It’s all about luck by chance.
Or sometimes, not so much.
Thankfully at New York Fashion Week Mens (NYFWM), newness is acknowledged and encouraged, explained by the likes of New York Mens Day (NYMD), which aimed to display the new and upcoming designers of men’s fashion. With refreshing designs and impeccable presentations, these trends were literally swallowed up by crowds and blinking photographers.
By Robert James
My favorite was by far the By Robert James collection, with a sartorial and utilitarian vibe, easily classified as ‘handsome wear’. Focusing on solely black and white, with footwear by Noah Waxman, it was reminiscent of the classic 1920s.
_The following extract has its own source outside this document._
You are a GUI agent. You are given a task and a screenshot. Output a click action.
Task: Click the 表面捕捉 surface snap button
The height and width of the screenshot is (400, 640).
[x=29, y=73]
The twin models displayed athletic style blazer and leather jacket mixes with black trousers, perfect for an after party, with enough goofy whimsy to add character.
There were also formal suits, or houndtooth overcoats or calf length coats in greys. All well cut with fine textures and slim fits, they spoke to modern gentlemen who wanted to add sleek and shine to their wardrobes without going overboard.
I (naturally) liked the leopard print jacket the best, which finally elevated its wild printed roots into the classy, period ensemble.
My next favorite was the HVRMINN collection, seemingly having stepped out right of the winters of Eastern Europe. Complete with cropped jackets, long coats, and Russian hats, I felt transported to the bygone era.
With hues like olives, mustards, forest greens, camo and dark greys, it was a serious and sartorial collection for those that didn’t want to go the black suit way.
Extremely refreshing on the eyes for its use of color, I quite liked the detailing on supplementary fashion pieces; cropped jackets, back bound cloth vests, doctor white gloves and unique hats and accessories.
The Bombay style hat gave me a pang of memories of ocean side colonial times, and blended well with the entire look that the brand was going for.
Almost like an ode to history, Lucio Castro took inspiration from British sensibilities and upgraded them with the right quotient of funk. Called the Stonehenge collection, the style nuances were reminiscent of traveling communities in the United Kingdom from the late 80s to the early 90s, reminding wearers and viewers of spiritual and musical gatherings.
Clearly more for afterparties or brunches or weekend gatherings, these were colorful pieces. The trouser chain clasp made a comeback, alongside long cardigans or skinny turtlenecks, sometimes in contrasting solid hues, other times in horizontal stripes. The paisley and jailer stripe looks were also spotted in retro or pastel colors. Plaids made a comeback too, both as shirts and wide shorts.
While there were isolated pieces that were more formal, like a forest green coat or a dark maroon jacket, these were styled with longer inner shirts, paisley pastel cardigans and elaborate turtlenecks.
Continuing the theme of travel, clearly one close to my heart, was Matiere, which took inspiration from modern migration between New York and the United Kingdom. With technical fabrics like specialty wools and crinkled jersey, woolen gauze and mixed fabrics, the silhouettes were all cropped and tailored. The styles were streetwear inspired, with sealed zippers, funnel necks, adjustable cuffs and contemporary coats or collarless bombers for outerwear.
I liked that the colors were a mix of vibrant reds to subtle greys that could be combined with other pieces to dress more streetstyle or sartorial, as per one’s preference.
Its no surprise that Matiere was taken from the French word “material”, for the secret to the fitted streetstyle was the use of innovative fabrics, integrating form, function and comfort.
With mist blowing in a tree clad studio zone, CWST catered to wanderers. With an adventure travel fetish myself, I found myself intrigued by the hues in particular: grey washed rain, codovan tides, sandstone and olives.
The collection had an early 90s vibe with many patterned and textured coats that were loosely fitted. While not quite athleisure, they were made for movement, and often finished in a grungy manner, giving spunk and character to the wilderness spirit that the brand conveyed.
With the appreciation of seeing this platform for new and upcoming designers, I was content to having been part of their trend-setting growth. For there’s nothing better than being at the onset of the catapult to success.